### Direction
In the text on peace and nuclear arms, what do nuclear arms and other weapons of mass destruction represent?

### Text

Indeed, it has become increasingly evident that in the multipolar world of the twenty-first century, the pursuit of peace is closely related to the need for security and reflection on the most efficient means for guaranteeing it. Such reflection must necessarily consider the fact that global security needs to be integral, capable of embracing issues including access to food and water, respect for the environment, health care, energy sources and the equitable distribution of the world’s goods. An integral concept of security can serve to anchor multilateralism and international cooperation between government and nongovernment actors, on the basis of the profound interconnection between these issues, which makes it necessary to adopt, together, an approach of responsible multilateral cooperation.
Hiroshima, as “a symbol of memory”, forcefully proclaims the inadequacy of nuclear arms to respond effectively to today’s great threats to peace and to ensure national and international security. We need but consider the catastrophic humanitarian and environmental impact that will result from the use of nuclear weapons, as well as the waste and poor allocation of human and economic resources involved in their development. Nor should we underestimate the effects of the continuing climate of fear and suspicion generated by their mere possession, which compromises the growth of a climate of mutual trust and dialogue. In this context, nuclear arms and other weapons of mass destruction represent a multiplier of risk that offers only an illusion of peace.
Assuring you of my prayers for you and for those entrusted to your pastoral care, I join you in praying that the G7 Summit at Hiroshima will demonstrate farsighted vision in laying the foundations for lasting peace and stable and long-term sustainable security. With gratitude for your efforts in the service of justice and peace, I cordially send my blessing.

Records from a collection
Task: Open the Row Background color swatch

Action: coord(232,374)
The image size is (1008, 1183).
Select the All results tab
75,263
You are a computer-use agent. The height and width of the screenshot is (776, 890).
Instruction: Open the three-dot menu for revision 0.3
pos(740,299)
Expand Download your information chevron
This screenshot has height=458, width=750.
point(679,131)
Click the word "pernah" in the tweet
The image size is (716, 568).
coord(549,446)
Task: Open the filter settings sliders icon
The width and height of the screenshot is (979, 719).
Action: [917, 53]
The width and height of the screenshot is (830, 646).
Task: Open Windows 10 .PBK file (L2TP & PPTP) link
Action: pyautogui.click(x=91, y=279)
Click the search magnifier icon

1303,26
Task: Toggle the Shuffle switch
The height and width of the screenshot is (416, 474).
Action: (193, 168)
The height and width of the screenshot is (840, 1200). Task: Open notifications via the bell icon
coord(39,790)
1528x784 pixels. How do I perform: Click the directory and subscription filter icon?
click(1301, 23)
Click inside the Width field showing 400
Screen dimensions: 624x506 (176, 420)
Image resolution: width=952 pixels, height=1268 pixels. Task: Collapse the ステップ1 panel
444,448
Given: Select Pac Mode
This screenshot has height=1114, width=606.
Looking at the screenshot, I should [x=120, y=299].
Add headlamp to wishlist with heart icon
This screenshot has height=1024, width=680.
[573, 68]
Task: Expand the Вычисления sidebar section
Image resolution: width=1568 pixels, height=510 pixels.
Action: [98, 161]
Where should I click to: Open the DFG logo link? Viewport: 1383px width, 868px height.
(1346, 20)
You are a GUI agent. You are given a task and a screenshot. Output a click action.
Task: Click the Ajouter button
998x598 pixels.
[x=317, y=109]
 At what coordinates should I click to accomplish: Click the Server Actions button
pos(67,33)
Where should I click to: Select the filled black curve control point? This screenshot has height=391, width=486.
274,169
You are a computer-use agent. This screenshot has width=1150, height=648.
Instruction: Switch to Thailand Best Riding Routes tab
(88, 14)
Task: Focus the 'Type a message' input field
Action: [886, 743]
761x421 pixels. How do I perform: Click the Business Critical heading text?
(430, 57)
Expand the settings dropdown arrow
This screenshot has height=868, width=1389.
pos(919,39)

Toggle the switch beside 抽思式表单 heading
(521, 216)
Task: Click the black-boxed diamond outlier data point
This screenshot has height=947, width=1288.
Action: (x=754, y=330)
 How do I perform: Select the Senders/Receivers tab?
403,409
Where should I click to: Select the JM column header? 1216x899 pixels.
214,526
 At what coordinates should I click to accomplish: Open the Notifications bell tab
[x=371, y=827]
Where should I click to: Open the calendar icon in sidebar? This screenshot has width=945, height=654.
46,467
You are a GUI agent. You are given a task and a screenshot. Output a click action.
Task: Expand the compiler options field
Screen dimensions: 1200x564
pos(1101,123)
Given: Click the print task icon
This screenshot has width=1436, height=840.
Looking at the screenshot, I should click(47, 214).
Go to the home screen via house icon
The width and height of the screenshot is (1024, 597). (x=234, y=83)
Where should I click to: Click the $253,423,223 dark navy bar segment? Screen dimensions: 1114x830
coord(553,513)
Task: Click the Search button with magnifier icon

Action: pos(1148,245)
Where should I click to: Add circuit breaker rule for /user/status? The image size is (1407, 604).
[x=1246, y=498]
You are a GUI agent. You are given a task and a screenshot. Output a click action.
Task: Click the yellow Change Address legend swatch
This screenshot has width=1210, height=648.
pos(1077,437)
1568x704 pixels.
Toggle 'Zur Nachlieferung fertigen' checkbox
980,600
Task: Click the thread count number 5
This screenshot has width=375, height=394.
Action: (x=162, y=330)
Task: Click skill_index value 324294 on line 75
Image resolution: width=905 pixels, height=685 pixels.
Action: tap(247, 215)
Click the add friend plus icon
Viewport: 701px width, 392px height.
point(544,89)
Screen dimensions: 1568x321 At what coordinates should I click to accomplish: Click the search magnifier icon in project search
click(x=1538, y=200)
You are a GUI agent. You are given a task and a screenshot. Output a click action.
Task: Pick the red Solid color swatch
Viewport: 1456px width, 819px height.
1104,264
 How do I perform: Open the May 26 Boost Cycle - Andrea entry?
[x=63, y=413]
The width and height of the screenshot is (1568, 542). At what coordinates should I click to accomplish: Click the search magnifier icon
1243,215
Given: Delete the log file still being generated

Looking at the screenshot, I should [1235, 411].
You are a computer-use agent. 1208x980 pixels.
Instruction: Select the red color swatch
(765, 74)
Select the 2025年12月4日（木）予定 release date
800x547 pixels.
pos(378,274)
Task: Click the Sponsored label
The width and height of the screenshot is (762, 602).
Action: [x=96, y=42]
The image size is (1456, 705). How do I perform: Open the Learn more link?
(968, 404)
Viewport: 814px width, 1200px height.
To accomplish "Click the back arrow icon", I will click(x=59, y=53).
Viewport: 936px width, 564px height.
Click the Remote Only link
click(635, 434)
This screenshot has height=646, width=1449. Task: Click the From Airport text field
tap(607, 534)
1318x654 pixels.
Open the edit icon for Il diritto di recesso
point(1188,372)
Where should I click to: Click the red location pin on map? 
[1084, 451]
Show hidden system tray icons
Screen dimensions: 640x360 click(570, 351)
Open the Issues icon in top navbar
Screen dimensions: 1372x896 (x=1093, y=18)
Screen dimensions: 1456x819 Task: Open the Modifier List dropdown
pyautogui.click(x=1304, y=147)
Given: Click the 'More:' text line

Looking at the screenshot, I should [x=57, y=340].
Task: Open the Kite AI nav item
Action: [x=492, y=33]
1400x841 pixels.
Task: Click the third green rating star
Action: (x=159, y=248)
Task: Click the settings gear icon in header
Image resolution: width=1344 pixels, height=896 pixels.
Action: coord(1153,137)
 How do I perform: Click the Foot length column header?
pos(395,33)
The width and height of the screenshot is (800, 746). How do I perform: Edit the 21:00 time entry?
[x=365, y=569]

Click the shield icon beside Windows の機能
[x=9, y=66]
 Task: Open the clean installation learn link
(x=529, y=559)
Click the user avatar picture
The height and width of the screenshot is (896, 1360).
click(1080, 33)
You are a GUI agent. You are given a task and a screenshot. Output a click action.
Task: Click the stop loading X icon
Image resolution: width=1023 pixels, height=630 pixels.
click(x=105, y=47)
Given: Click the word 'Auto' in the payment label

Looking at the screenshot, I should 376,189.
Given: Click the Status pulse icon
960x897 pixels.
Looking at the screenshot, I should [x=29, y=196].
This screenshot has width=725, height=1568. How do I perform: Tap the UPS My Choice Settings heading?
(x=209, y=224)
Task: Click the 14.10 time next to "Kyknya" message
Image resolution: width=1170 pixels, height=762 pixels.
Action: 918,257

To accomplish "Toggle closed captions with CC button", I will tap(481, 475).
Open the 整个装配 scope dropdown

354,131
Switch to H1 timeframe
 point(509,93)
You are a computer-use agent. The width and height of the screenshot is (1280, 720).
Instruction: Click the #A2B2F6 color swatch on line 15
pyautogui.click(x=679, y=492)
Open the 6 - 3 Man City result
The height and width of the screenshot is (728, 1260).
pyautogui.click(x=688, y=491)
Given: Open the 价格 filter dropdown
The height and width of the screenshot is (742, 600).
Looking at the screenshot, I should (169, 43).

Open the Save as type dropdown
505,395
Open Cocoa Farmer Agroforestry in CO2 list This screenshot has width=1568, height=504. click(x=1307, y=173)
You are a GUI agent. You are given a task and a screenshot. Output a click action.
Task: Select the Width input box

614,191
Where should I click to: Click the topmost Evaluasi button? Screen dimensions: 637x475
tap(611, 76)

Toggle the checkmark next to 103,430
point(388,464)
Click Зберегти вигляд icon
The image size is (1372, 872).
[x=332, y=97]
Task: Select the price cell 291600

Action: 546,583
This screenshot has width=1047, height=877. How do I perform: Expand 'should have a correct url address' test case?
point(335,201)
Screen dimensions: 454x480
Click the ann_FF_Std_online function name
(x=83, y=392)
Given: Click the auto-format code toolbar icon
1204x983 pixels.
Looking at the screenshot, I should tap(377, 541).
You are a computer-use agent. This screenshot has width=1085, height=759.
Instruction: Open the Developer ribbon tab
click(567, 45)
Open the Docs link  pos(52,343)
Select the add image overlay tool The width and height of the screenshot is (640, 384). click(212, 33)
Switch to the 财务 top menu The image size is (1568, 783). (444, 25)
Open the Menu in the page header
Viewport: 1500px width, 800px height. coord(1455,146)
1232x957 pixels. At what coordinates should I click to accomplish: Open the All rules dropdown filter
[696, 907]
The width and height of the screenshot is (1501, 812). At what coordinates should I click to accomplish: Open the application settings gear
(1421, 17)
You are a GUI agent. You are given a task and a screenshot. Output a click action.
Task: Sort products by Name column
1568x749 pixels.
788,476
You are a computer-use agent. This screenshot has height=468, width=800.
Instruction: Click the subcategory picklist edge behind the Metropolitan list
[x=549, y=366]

### Final result
A multiplier of risk that offers only an illusion of peace.